* **Problem requirements**:
From the Blakroc review below, return the stretch from "The final few" through "Q-Tip and this.)", word for word.

* **Source text**:
— Begin —

The final few new releases have all trickled out, and I don’t expect anything major until mid-January. But those final few records have sent the year out with a bang. It’s always a pleasant surprise when decent music hits in December, and 2009 has certainly been a year of surprises.
Start with Blakroc, a project I honestly didn’t expect to like very much. I figured I’d just buy it because it’s the Black Keys – I have long been a fan of this Ohio blues-rock duo, and have followed them through their fascinating evolution. But Blakroc is the Keys’ hip-hop project, a record made with a veritable who’s-who of a music I generally don’t like very much. I can count the number of rap records I bought this year on one hand. (Kid Cudi, Eminem, Q-Tip and this.)
I tell you this so that you can put it in context when I say I really like the Blakroc album. Perhaps the most fascinating part of it is that Dan Auerbach and Patrick Carney didn’t just write a Black Keys album and get some rappers to verbalize over it. They wrote a hip-hop album, which they then performed on real instruments. It’s like the Roots, in a way, with a few more wailing guitar parts. The grooves are deep and bluesy, but the sound is pure hip-hop, in a good way.
There’s an all-star cast on this thing, and the variety does it immeasurable good. Mos Def is dynamite on “On the Vista,” the RZA makes several appearances, and Q-Tip takes a verse on “Hope You’re Happy.” The Keys even uphold what is now apparently a rap tradition, including a verse from a dead guy: Ol’ Dirty Bastard duets with Ludacris from beyond the grave on opening sex romp “Coochie.” But the real star of this thing is Nicole Wray, whose soulful tones show up on three tracks. She takes golden gem “Why Can’t I Forget Him” solo, and it’s one of the record’s best tracks.
Behind all of that, Auerbach and Carney lay down one slinky groove after another. This sounds like it was a blast to record, and it’s a lot of fun to listen to. Credit to the Black Keys for doing the near-impossible: making a rap record I enjoy from start to finish.

— End —

* **Given data**:
— Begin —

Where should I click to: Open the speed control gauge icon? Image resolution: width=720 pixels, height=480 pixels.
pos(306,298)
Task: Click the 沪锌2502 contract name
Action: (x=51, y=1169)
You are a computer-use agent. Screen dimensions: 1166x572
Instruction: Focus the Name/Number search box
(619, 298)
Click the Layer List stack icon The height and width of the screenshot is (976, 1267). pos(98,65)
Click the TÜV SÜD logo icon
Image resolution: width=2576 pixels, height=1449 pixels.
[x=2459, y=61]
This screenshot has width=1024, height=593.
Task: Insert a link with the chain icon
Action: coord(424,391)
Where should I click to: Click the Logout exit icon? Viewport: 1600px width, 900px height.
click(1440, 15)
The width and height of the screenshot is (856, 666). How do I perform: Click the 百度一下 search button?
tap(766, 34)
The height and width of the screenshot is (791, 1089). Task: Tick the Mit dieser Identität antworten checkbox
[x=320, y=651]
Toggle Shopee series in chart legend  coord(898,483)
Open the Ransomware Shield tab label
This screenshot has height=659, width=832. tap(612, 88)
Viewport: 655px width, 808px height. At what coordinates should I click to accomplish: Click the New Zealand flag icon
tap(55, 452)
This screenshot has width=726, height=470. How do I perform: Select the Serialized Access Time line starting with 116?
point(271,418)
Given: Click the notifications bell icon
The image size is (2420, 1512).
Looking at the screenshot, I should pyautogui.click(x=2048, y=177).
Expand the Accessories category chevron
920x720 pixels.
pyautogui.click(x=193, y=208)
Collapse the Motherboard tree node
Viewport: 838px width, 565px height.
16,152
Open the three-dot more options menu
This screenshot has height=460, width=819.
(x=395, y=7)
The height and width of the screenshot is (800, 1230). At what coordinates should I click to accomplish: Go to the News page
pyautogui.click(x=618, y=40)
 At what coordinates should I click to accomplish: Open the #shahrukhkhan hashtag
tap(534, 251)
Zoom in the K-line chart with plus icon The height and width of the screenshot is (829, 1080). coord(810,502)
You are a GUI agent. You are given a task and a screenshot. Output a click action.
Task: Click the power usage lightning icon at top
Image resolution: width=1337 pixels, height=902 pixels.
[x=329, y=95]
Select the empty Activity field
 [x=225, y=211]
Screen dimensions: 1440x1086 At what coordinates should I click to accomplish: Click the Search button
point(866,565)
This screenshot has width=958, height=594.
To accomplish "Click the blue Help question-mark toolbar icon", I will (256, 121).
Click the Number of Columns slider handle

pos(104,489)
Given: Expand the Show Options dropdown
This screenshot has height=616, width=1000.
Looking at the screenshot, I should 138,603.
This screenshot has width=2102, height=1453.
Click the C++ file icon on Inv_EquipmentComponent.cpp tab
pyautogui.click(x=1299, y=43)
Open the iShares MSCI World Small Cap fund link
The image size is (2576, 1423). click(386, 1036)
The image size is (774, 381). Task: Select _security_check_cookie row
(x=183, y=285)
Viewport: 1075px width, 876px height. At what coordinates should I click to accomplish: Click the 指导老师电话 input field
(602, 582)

— End —

* **Task response**:
The final few new releases have all trickled out, and I don’t expect anything major until mid-January. But those final few records have sent the year out with a bang. It’s always a pleasant surprise when decent music hits in December, and 2009 has certainly been a year of surprises.
Start with Blakroc, a project I honestly didn’t expect to like very much. I figured I’d just buy it because it’s the Black Keys – I have long been a fan of this Ohio blues-rock duo, and have followed them through their fascinating evolution. But Blakroc is the Keys’ hip-hop project, a record made with a veritable who’s-who of a music I generally don’t like very much. I can count the number of rap records I bought this year on one hand. (Kid Cudi, Eminem, Q-Tip and this.)